● **Input data**:
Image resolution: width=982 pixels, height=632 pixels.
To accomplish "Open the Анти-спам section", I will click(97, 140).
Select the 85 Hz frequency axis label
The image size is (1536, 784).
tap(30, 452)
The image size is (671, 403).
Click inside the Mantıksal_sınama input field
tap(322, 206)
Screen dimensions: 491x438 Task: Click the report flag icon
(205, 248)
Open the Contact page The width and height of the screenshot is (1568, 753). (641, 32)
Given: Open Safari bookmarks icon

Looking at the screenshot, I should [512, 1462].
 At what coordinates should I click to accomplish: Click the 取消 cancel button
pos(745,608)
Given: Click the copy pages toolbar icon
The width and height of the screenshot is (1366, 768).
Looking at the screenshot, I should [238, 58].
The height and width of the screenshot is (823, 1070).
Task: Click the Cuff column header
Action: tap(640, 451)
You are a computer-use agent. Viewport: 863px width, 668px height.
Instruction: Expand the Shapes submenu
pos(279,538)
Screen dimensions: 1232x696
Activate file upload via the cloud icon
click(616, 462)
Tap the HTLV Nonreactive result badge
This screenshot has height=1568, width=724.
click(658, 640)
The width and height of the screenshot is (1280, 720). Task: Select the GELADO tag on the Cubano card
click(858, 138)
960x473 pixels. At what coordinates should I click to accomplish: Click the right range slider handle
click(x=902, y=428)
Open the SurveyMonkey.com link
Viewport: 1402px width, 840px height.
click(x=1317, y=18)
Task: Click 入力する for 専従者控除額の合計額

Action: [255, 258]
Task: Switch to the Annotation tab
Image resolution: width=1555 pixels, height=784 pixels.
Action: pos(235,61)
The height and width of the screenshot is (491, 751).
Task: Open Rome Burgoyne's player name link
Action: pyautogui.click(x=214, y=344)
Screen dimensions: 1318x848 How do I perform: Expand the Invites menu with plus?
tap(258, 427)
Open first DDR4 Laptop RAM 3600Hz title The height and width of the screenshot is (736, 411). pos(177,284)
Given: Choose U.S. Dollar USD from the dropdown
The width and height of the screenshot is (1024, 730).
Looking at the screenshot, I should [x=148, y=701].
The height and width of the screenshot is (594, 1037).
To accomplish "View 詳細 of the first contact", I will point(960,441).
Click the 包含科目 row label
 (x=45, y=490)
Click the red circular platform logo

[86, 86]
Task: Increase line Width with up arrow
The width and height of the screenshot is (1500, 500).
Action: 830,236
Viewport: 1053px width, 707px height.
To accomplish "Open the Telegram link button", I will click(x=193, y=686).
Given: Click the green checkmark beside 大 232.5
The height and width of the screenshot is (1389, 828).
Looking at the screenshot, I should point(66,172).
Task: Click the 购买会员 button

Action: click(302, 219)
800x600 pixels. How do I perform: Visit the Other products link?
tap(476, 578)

● **Your assignment**:
Repeat the whole listing above, word for word.

● **Your response**:
Image resolution: width=982 pixels, height=632 pixels.
To accomplish "Open the Анти-спам section", I will click(97, 140).
Select the 85 Hz frequency axis label
The image size is (1536, 784).
tap(30, 452)
The image size is (671, 403).
Click inside the Mantıksal_sınama input field
tap(322, 206)
Screen dimensions: 491x438 Task: Click the report flag icon
(205, 248)
Open the Contact page The width and height of the screenshot is (1568, 753). (641, 32)
Given: Open Safari bookmarks icon

Looking at the screenshot, I should [512, 1462].
 At what coordinates should I click to accomplish: Click the 取消 cancel button
pos(745,608)
Given: Click the copy pages toolbar icon
The width and height of the screenshot is (1366, 768).
Looking at the screenshot, I should [238, 58].
The height and width of the screenshot is (823, 1070).
Task: Click the Cuff column header
Action: tap(640, 451)
You are a computer-use agent. Viewport: 863px width, 668px height.
Instruction: Expand the Shapes submenu
pos(279,538)
Screen dimensions: 1232x696
Activate file upload via the cloud icon
click(616, 462)
Tap the HTLV Nonreactive result badge
This screenshot has height=1568, width=724.
click(658, 640)
The width and height of the screenshot is (1280, 720). Task: Select the GELADO tag on the Cubano card
click(858, 138)
960x473 pixels. At what coordinates should I click to accomplish: Click the right range slider handle
click(x=902, y=428)
Open the SurveyMonkey.com link
Viewport: 1402px width, 840px height.
click(x=1317, y=18)
Task: Click 入力する for 専従者控除額の合計額

Action: [255, 258]
Task: Switch to the Annotation tab
Image resolution: width=1555 pixels, height=784 pixels.
Action: pos(235,61)
The height and width of the screenshot is (491, 751).
Task: Open Rome Burgoyne's player name link
Action: pyautogui.click(x=214, y=344)
Screen dimensions: 1318x848 How do I perform: Expand the Invites menu with plus?
tap(258, 427)
Open first DDR4 Laptop RAM 3600Hz title The height and width of the screenshot is (736, 411). pos(177,284)
Given: Choose U.S. Dollar USD from the dropdown
The width and height of the screenshot is (1024, 730).
Looking at the screenshot, I should [x=148, y=701].
The height and width of the screenshot is (594, 1037).
To accomplish "View 詳細 of the first contact", I will point(960,441).
Click the 包含科目 row label
 (x=45, y=490)
Click the red circular platform logo

[86, 86]
Task: Increase line Width with up arrow
The width and height of the screenshot is (1500, 500).
Action: 830,236
Viewport: 1053px width, 707px height.
To accomplish "Open the Telegram link button", I will click(x=193, y=686).
Given: Click the green checkmark beside 大 232.5
The height and width of the screenshot is (1389, 828).
Looking at the screenshot, I should point(66,172).
Task: Click the 购买会员 button

Action: click(302, 219)
800x600 pixels. How do I perform: Visit the Other products link?
tap(476, 578)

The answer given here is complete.